* Text block
Content starts

INVOLVEMENT OF THE RECEPTOR-ASSOCIATED PROTEIN RAP IN THE PTH-INDUCED REGULATION OF THE RENAL IIa Na+/Pi-COTRANSPORTER

D. Bacic (1,2) , P. Capuano(1), C. A. Wagner(1), J. Biber(1), B. Kaissling(2), H Murer(1).
Institutes of (1) Physiology and (2) Anatomy, University of Zurich, Switzerland

Renal handling of inorganic phosphate (Pi) is essentiell for the control of body Pi-homeostasis. Pi reabsorption in the renal proximal tubule (PT) occurs mostly via the Na+/Pi cotransporter type IIa (NaPi-IIa) located in the brush border membrane (BBM), and regulated, among other factors, by dietary Pi intake and parathyroid hormone (PTH). The PTH-induced inhibition of Pi-reabsorption is mediated by endocytosis of Na/Pi-cotransporters from the BBM and subsequent lysosomal degradation. Internalization of NaPi-IIa occurs at the invaginated membrane regions at the base of brush border.
Megalin, an integral membrane protein of the LDL receptor family is involved in receptor-mediated endocytosis of proteins in the renal proximal tubule. Megalin is expressed at the base of the BBM microvilli and throughout the subapical endocytotic apparatus, similar to NaPi-IIa. The recently identified receptor associated protein (RAP) is a novel type of chaperone responsible for the biosynthesis and intracellular transport of endocytic receptors such as megalin. Gene disruption of RAP leads to a decrease of megalin in the BBM and to a disturbed proximal tubular endocytotic machinery. This prompted us to investigate whether the distribution of NaPi-IIa and/or its regulation by dietary Pi intake and PTH is affected in the proximal tubules of RAP kockout mice as a model for megalin deficiency.

Content ends

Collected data

Content starts

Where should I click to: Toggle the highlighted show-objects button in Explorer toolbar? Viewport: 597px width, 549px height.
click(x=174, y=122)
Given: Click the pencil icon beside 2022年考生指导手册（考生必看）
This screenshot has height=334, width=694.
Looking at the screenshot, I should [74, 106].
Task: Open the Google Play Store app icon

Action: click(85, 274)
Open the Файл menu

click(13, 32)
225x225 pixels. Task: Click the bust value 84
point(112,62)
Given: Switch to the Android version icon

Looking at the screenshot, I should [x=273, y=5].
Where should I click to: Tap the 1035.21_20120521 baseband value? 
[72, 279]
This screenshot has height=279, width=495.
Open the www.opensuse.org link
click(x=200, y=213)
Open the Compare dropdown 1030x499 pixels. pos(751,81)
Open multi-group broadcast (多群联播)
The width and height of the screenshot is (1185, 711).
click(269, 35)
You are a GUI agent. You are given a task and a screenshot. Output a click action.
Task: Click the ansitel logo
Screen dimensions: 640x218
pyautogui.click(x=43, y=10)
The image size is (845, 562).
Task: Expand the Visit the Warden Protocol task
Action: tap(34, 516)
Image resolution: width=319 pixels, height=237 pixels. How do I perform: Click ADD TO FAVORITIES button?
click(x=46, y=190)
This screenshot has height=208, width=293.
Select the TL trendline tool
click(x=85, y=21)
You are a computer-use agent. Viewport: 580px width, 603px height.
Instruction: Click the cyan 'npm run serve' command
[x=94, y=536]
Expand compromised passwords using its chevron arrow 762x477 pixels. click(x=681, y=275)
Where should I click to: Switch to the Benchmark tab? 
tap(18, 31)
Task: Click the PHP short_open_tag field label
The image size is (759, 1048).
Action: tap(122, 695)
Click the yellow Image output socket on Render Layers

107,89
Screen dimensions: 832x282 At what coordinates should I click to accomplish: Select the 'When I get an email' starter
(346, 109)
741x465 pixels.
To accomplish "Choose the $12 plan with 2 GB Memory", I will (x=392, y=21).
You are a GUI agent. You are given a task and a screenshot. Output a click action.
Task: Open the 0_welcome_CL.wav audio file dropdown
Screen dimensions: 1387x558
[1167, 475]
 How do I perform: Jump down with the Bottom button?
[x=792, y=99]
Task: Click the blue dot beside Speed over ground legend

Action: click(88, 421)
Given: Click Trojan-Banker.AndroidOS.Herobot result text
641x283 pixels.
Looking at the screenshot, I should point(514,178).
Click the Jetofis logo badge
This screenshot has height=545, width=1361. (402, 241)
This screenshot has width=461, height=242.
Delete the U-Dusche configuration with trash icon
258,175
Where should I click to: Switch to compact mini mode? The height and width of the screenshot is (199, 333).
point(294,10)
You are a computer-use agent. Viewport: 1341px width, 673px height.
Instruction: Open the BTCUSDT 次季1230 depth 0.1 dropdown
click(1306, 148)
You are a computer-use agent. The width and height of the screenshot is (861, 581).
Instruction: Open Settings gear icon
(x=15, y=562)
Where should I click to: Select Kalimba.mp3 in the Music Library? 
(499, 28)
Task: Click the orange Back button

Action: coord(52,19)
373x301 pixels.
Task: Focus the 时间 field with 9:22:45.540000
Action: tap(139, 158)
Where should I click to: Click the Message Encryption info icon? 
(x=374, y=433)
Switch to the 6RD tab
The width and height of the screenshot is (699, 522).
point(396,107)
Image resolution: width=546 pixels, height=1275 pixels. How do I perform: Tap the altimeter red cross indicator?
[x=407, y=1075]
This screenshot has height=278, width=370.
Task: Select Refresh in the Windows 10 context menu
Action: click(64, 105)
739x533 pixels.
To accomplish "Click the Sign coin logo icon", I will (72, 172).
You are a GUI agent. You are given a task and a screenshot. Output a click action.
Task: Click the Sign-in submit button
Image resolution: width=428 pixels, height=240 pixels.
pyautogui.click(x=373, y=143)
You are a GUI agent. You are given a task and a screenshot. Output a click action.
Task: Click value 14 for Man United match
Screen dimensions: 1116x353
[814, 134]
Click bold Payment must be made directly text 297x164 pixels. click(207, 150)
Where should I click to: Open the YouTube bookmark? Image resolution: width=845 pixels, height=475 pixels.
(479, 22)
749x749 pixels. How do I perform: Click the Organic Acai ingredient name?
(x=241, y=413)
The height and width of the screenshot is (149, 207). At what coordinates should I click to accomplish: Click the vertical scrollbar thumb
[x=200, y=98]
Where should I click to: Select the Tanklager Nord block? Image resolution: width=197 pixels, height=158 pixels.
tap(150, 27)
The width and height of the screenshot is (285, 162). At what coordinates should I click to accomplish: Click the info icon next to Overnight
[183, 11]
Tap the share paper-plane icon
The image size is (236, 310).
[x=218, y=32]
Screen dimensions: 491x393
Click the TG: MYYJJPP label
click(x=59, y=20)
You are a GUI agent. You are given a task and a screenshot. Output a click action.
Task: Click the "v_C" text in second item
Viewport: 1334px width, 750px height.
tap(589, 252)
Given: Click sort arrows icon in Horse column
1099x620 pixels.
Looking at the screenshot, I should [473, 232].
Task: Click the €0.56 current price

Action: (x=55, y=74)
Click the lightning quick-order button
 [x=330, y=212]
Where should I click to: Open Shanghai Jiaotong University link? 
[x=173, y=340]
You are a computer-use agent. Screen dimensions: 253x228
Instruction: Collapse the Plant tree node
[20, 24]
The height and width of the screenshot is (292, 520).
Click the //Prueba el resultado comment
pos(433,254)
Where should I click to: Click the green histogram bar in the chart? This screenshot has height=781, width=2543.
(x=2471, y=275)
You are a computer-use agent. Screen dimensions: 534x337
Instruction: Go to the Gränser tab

Content ends

* Brief
Write out the part of the abstract on RAP and the renal phosphate cotransporter, starting with "Institutes of (1)" and going on through "of brush border.".

* Task answer
Institutes of (1) Physiology and (2) Anatomy, University of Zurich, Switzerland

Renal handling of inorganic phosphate (Pi) is essentiell for the control of body Pi-homeostasis. Pi reabsorption in the renal proximal tubule (PT) occurs mostly via the Na+/Pi cotransporter type IIa (NaPi-IIa) located in the brush border membrane (BBM), and regulated, among other factors, by dietary Pi intake and parathyroid hormone (PTH). The PTH-induced inhibition of Pi-reabsorption is mediated by endocytosis of Na/Pi-cotransporters from the BBM and subsequent lysosomal degradation. Internalization of NaPi-IIa occurs at the invaginated membrane regions at the base of brush border.